Na mesma escala agigantada, que comportou os cliques do recém-lançado livro Amazônia, o fotógrafo de 42 anos de carreira deparou-se com o quadro de um quinto de desmatamento na região, que, na idêntica proporção, concentra a água doce reservada ao planeta. Com desasossego, o homem que, por 11 anos, registrou fotografias de mais de 40 parques nacionais, recebe a alarmante estatística. “Não há fim a alcançar: o meu propósito é captar a beleza, flagrar a respiração da vida. Apresento o poético, mesmo quando documento o horror”, observa. Há quase três décadas, Araquém adotou uma linha ideológica, engajada e extremamente documental.

           
O horror do desmatamento e das queimadas vira registro poético sobre as lentes de Araquém Alcântara, que, mesmo com 42 anos de carreira, sonha em mapear toda a diversidade da vegetação brasileira

As expedições renderam 150 mil imagens, com mescla de visões, saídas da “matriz criativa” na Mata Atlântica, além da real geleia de originalidade, em parcerias com personalidades como Paulo Vanzolini, Aziz Ab’Saber, Drauzio Varella e Thiago de Mello. Em momentos, porém, pouco importam os 44 livros de carreira e o incontável reconhecimento internacional, confirmado em prêmios como o Primer Print Awards (o Benny, sediado em Chicago) de melhor livro de arte das Américas e a integração a coleções como a do Centro Georges Pompidou (em Paris). “Há uma elite fotográfica, caolha, que torce o nariz para os que não a frequentam. Ignoram trabalhos livres e indomados”, avalia.

A peso de euro
Maior novato em cinema, como Araquém se define, será justamente o contato inaugural com a linguagem da dita sétima arte que fará uma revolução na carreira. Sob a direção do francês Thierry Ragobert, a produção de aproximados 10 milhões de euros, Amazônia — Planeta verde, responde pela virada de página, no primeiro semestre de 2013. Consultor criativo da fita produzida, entre outros, por Fabiano e Caio Gullane (Meu país), o fotógrafo, desde já, amplia o horizonte do filme mudo e em 3D rodado, no ano passado, em Presidente Figueiredo (a 90km de Manaus).

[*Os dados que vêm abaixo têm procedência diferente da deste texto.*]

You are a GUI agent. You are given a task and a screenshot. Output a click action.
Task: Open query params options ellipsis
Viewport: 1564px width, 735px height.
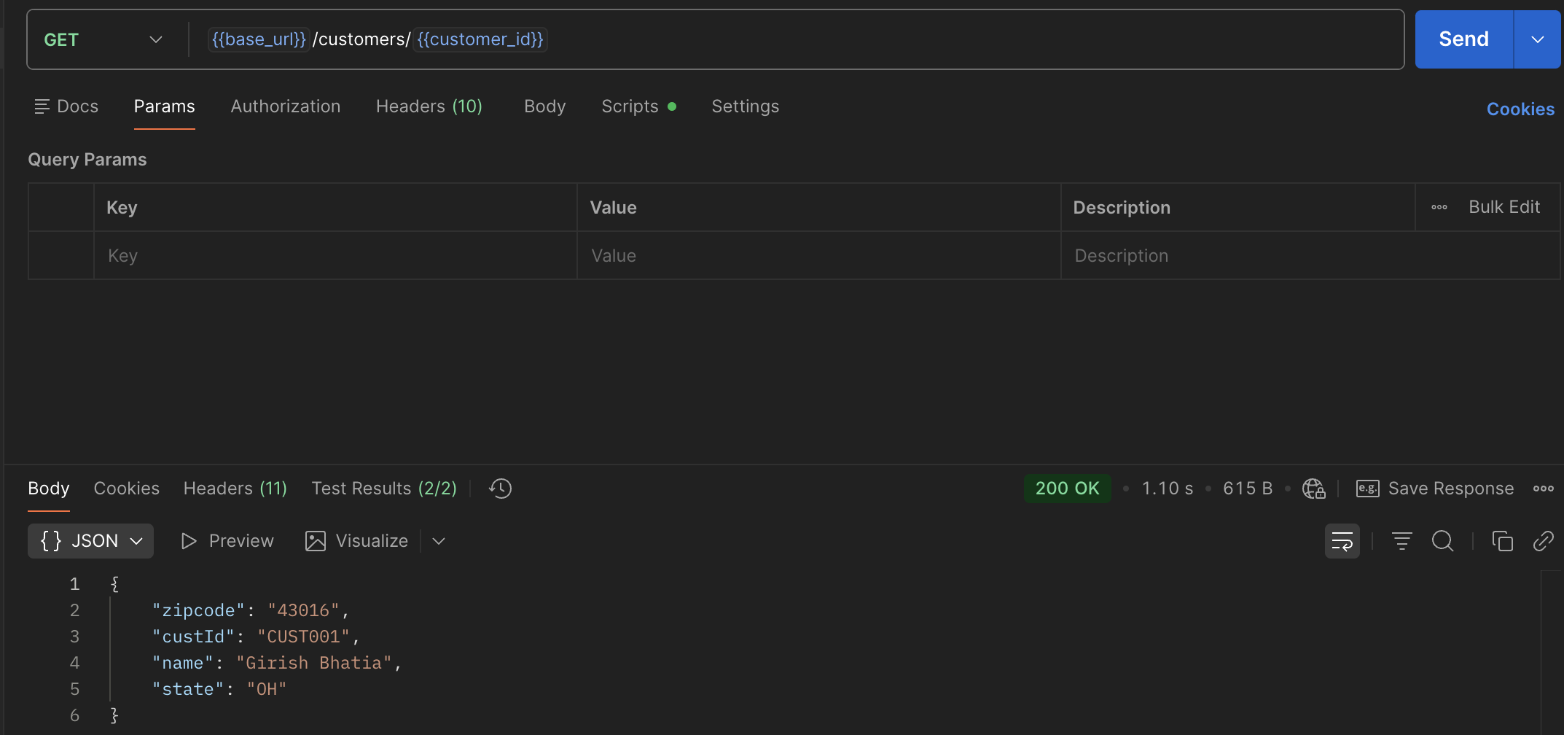pyautogui.click(x=1439, y=207)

Entre os próximos passos do fotógrafo, está a dedicação à volta das exposições, com o diferencial da presença, no circuito internacional que o acolheu há 15 anos. Sem falsa modéstia, Araquém Alcântara vê a obra dele (relacionada à natureza) como “um divisor” que clareou “parâmetros de qualidade”. Até as recentes parcerias  vêm com carga fluida: de uma entrevista dada para o sommelier Manoel Beato, por exemplo, brotou em outro livro que chega à praça, Cachaça. “Evitamos registrar no livro a produção industrial. A nossa via pendeu para o sombrio e denso — quisemos trazer o clima de restos de engenhos, de nostalgia e a melancolia das senzalas. Isso, sem desprezar o bêbado e a vida dura do cortador de cana”, diz.

CACHAÇA
De Araquém Alcântara e do sommelier Manoel Beato, editado pela TerraBrasil, 148 páginas, R$ 120.

AMAZÔNIA
De Araquém Alcântara e do chef Alex Atala, editado pela TerraBrasil, 205 páginas, R$ 120.